Terkait dengan permintaan ekspor Kratom, Mendag Zulkifli Hasan berpendapat bahwa langkah ini dapat dilakukan karena hingga saat ini belum ada larangan ekspor yang berlaku terhadap tanaman Kratom. Meskipun demikian, beliau menegaskan bahwa pendekatannya adalah untuk mendorong kemudahan ekspor bagi petani dan pelaku usaha dalam negeri secara keseluruhan.
Mendag Zulkifli Hasan juga menjelaskan bahwa tujuan utama dari pendekatannya adalah untuk mendorong Indonesia dalam mengambil peran yang lebih besar dalam pangsa pasar global.

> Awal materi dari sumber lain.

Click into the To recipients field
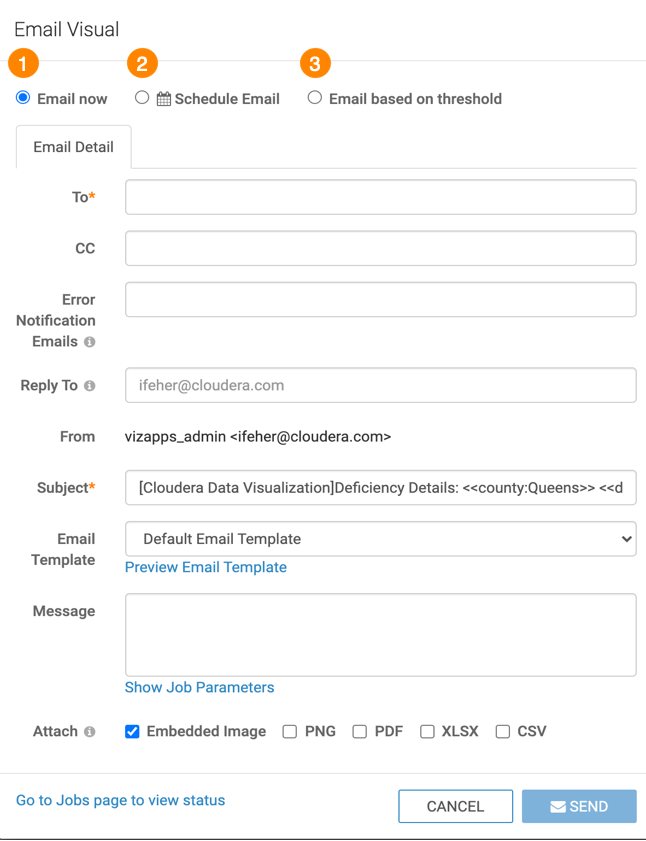Viewport: 646px width, 841px height. 380,197
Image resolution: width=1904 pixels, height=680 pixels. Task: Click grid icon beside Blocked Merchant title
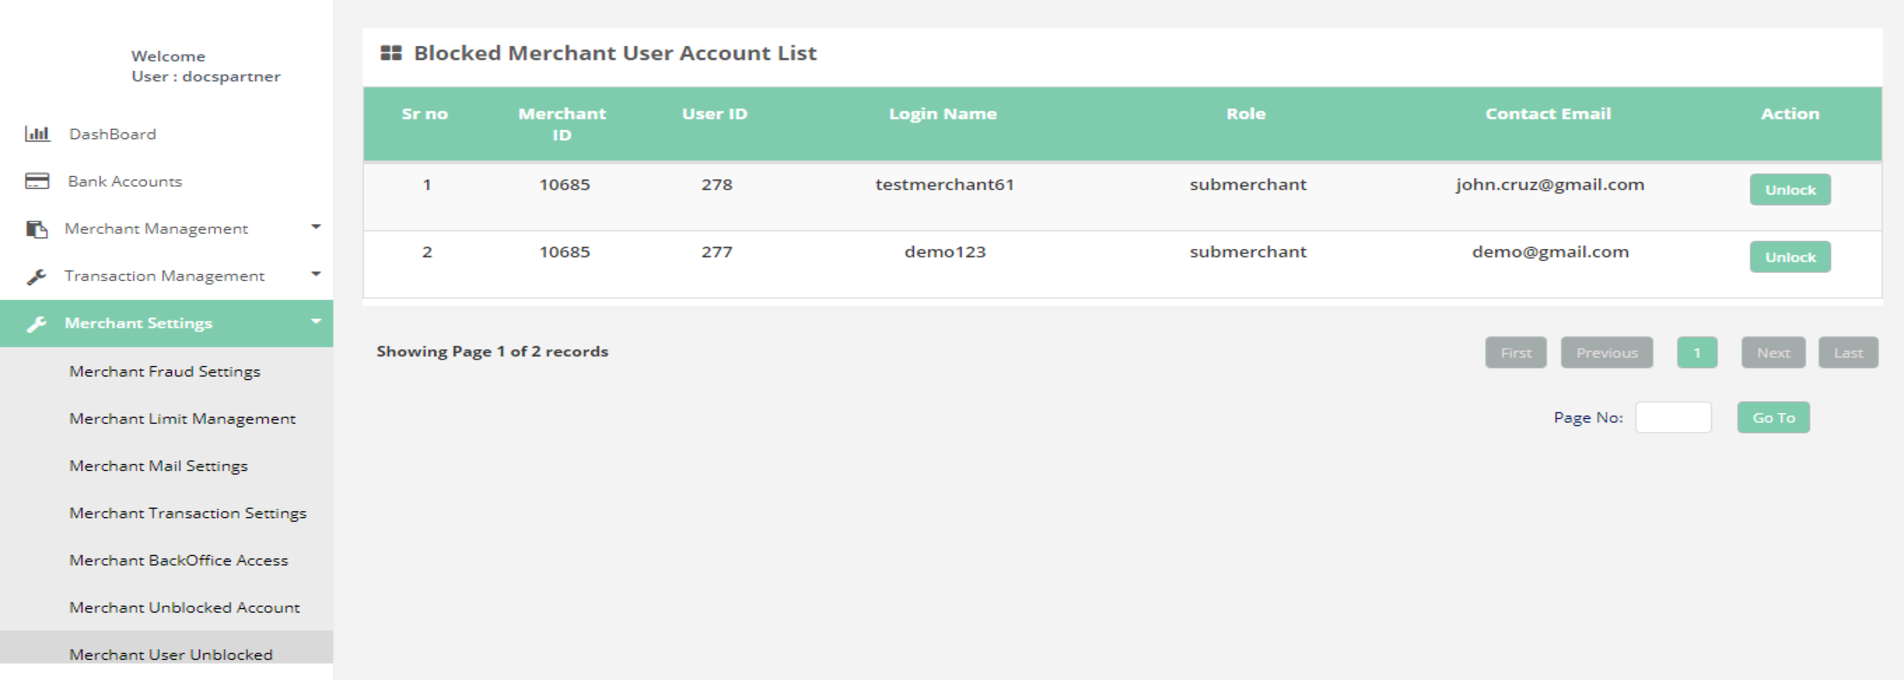(391, 53)
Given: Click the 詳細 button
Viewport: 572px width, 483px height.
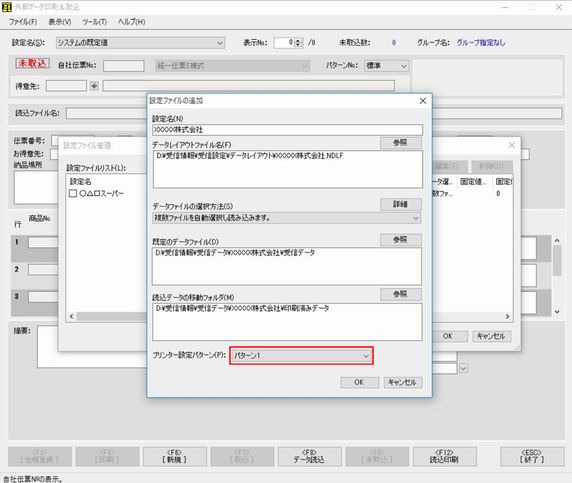Looking at the screenshot, I should 401,204.
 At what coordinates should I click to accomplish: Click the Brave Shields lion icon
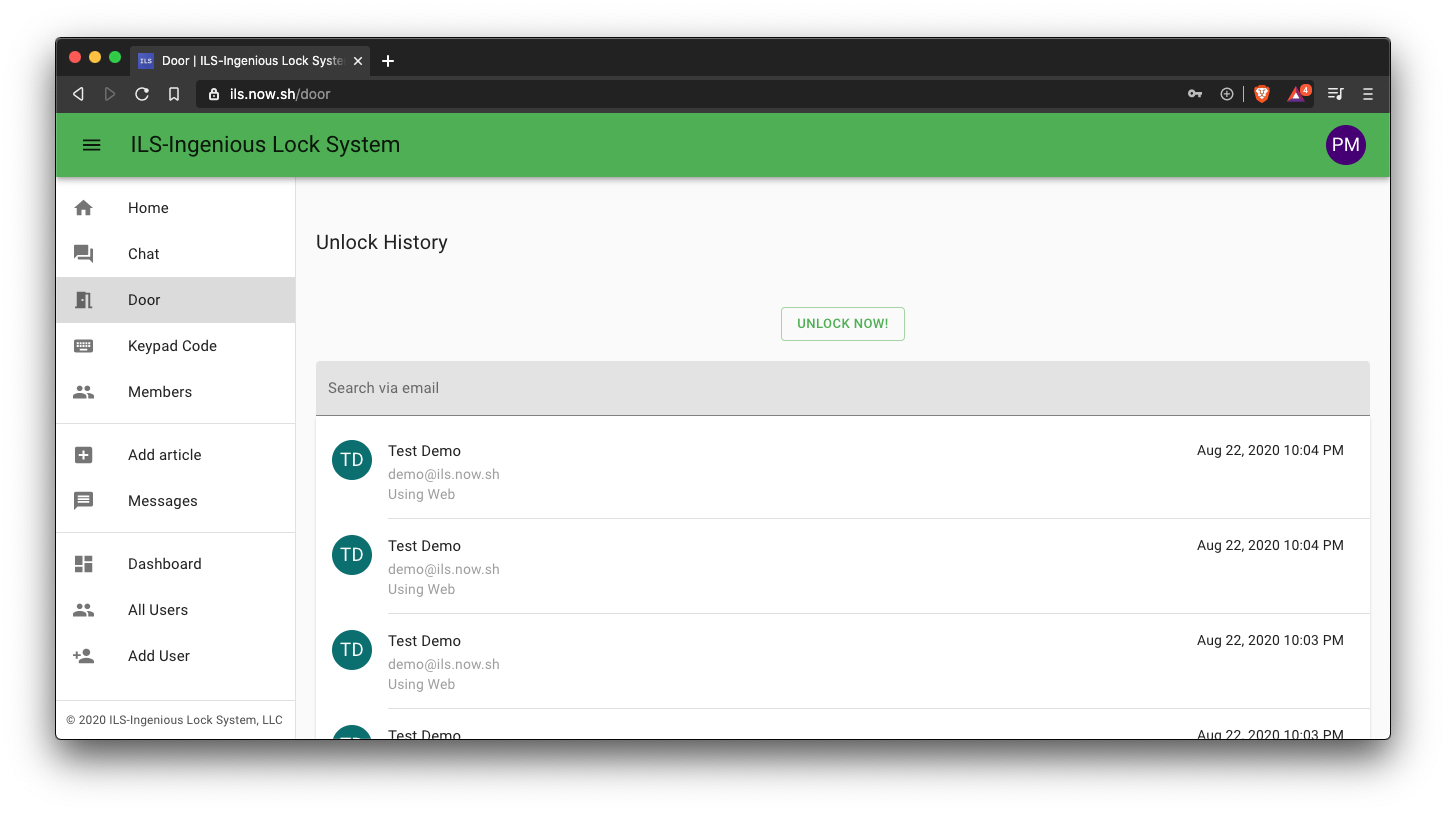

Pemudahan ekspor dianggap sebagai langkah strategis untuk menjaga daya saing produk-produk Indonesia di pasar dunia.
Namun, perlu diingat bahwa Kratom memiliki potensi manfaat kesehatan seperti peningkatan stamina, meredakan nyeri otot, menurunkan tekanan darah tinggi, dan meredakan gangguan tidur serta cemas. Di sisi lain, efek samping Kratom juga mencakup dampak negatif pada sistem saraf dan mental, termasuk pusing, mengantuk, halusinasi, dan depresi. Oleh karena itu, BNN telah merekomendasikan agar Kratom dikategorikan sebagai narkotika golongan I, mengingat potensi ketergantungannya dan dampak seriusnya terhadap kesehatan.
Dalam kesimpulannya, permintaan ekspor Kratom menjadi isu yang kompleks, mengingat potensi manfaat dan risikonya yang saling berdampingan. Keputusan terkait ekspor Kratom harus mempertimbangkan faktor-faktor kesehatan, regulasi internasional, serta dampaknya bagi industri pertanian dan pasar global Indonesia. Dengan demikian, langkah-langkah yang bijaksana dan seimbang harus diambil untuk menghadapi tantangan ini dan mengoptimalkan peluang ekspor tanaman Kratom.